どの作品にも感情移入してしまいそうですが、やっぱり第一話の「いとしくておいしい」のラストシーンでしょうか。本当は生贄を食べたくないのだが、村に恵の雨をもたらすために食いちぎる竜の迫力あるカットに続いて、目に涙を浮かべる龍神、そして、降り出す雨。龍神が流す涙のように降り続きます。

ファンタジーですが、慈愛に満ちていて、ある時は悲恋のような物語は涙を誘います。最終話の「千の夏と夢」で、幼い娘を残して天国へ旅立った父。父の納骨の朝、娘はそれまで彼女を見守ってきた掛け軸の竜にそっと触れるワンカットで幕を閉じます。これは泣ける。
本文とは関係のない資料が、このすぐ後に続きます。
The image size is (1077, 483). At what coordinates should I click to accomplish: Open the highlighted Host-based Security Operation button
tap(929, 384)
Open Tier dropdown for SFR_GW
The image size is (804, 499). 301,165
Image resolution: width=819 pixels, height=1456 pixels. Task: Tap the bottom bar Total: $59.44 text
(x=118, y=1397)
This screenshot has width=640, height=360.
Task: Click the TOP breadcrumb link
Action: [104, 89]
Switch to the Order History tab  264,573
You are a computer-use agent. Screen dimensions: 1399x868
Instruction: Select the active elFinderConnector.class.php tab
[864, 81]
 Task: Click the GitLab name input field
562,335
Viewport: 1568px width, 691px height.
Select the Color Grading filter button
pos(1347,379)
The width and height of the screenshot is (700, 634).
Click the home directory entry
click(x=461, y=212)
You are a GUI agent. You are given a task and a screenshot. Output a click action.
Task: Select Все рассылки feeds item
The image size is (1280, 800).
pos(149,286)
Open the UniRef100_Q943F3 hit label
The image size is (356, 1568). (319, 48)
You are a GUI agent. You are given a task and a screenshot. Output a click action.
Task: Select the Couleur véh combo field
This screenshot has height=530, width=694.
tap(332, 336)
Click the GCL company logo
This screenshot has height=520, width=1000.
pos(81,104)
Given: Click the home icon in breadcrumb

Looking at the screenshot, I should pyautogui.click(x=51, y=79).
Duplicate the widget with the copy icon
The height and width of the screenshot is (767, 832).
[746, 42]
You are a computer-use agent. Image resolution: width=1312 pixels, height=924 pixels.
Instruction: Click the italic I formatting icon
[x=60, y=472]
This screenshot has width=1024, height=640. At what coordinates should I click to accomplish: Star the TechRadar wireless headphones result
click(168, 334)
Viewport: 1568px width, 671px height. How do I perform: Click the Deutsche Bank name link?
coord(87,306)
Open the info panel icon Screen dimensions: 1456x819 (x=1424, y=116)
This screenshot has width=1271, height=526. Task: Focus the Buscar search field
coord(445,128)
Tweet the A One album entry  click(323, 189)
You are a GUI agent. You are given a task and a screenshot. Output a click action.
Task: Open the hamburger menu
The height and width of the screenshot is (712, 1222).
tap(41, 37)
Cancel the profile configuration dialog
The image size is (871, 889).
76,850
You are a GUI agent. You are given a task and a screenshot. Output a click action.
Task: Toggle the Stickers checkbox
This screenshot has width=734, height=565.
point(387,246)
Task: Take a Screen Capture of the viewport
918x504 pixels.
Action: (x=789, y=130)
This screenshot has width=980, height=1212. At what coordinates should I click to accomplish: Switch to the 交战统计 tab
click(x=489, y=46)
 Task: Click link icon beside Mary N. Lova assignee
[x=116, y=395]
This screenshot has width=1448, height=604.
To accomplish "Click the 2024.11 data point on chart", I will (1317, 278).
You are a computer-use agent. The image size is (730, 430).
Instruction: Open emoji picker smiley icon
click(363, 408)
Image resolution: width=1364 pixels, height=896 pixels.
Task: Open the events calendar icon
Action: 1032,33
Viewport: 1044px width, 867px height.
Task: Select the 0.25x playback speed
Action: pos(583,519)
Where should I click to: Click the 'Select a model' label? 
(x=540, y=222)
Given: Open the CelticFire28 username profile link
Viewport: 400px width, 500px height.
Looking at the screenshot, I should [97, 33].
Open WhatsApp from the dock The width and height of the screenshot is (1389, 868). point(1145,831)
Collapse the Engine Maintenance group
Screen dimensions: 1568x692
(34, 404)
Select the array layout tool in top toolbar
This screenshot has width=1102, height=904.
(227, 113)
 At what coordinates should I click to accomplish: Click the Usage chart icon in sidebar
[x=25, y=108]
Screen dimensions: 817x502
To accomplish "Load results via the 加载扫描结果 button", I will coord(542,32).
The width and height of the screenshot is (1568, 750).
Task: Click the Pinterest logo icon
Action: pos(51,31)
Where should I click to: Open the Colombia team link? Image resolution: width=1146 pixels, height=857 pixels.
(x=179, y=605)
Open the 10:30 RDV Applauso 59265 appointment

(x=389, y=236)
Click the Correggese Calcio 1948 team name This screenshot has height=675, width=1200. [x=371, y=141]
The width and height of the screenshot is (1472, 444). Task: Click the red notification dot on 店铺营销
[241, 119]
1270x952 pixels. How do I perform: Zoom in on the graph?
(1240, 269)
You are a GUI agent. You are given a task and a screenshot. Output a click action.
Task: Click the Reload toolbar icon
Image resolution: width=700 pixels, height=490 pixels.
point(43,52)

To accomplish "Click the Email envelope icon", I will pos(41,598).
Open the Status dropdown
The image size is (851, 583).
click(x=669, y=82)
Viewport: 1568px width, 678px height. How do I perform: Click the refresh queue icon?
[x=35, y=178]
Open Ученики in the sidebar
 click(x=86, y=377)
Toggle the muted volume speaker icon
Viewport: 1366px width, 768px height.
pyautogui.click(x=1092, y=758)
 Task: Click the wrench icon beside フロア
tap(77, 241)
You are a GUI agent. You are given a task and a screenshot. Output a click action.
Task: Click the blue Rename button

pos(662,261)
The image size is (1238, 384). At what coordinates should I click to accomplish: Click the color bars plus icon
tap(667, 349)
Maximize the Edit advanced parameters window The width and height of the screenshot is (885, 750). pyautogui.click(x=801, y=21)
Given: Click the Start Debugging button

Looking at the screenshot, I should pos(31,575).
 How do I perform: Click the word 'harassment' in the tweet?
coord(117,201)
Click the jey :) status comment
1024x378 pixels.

今後の活躍が期待の作家です。

 

 

谷口ジローのコミックは、若かったらその小市民的世界に辟易したかもしれませんが、年をとると、これがグググッ〜と心に染み込んできます。

私が最初に読んだのは「犬を飼う」です。昨年愛犬をなくしたので、この本を開くだけで涙が溢れてきます。谷口ジローといえば、夏目漱石を中心として明治の時代と文壇を描いた「坊ちゃんの時代」が有名ですが、これは全5巻の大河ドラマなので、読み切るにはちょっと根気が要ります。

その点、「犬を飼う そして猫を飼う」(小学館/古書750円)、「欅の木」(小学館/古書800円)、「歩く人plus」(光文社/1400円)、「遥かな町へ」(小学館/古書1200円)は、さらっと読めて、しかも心に残るものばかりです。

老夫婦が、新しく引っ越してきた家に残っていた欅の木を、一度は切ってしまおうとするのですが、この木を守っていこうと決意する「欅の木」には、市井に生きる人々の優しさが滲み出ています。感動的な盛り上がりがあるわけでもなく、日々を誠実に生きる人たちの哀歓を巧みに描いてる短編が並んでいます。多分、若い時にはわからなかった人生の真実がここにはあって、それを理解できる年齢になったということかもしれません、

「犬を飼う」で、年を取った犬のタムに、おばあちゃんが語りかけるシーンがあります。おばあちゃんは生きていても他の人の迷惑になるだけだから、早く死んでしまいたいと思っています。タムに向かって「あたしゃね、迷惑かけたくないんだよ…..。この子だってそう思っている。そう思っているんだよ。でもね、死ねないんだよ…..。なかなか……死ねないもんだよ。思うようにはね……。なかなかいかないもんだね」と語りかけます。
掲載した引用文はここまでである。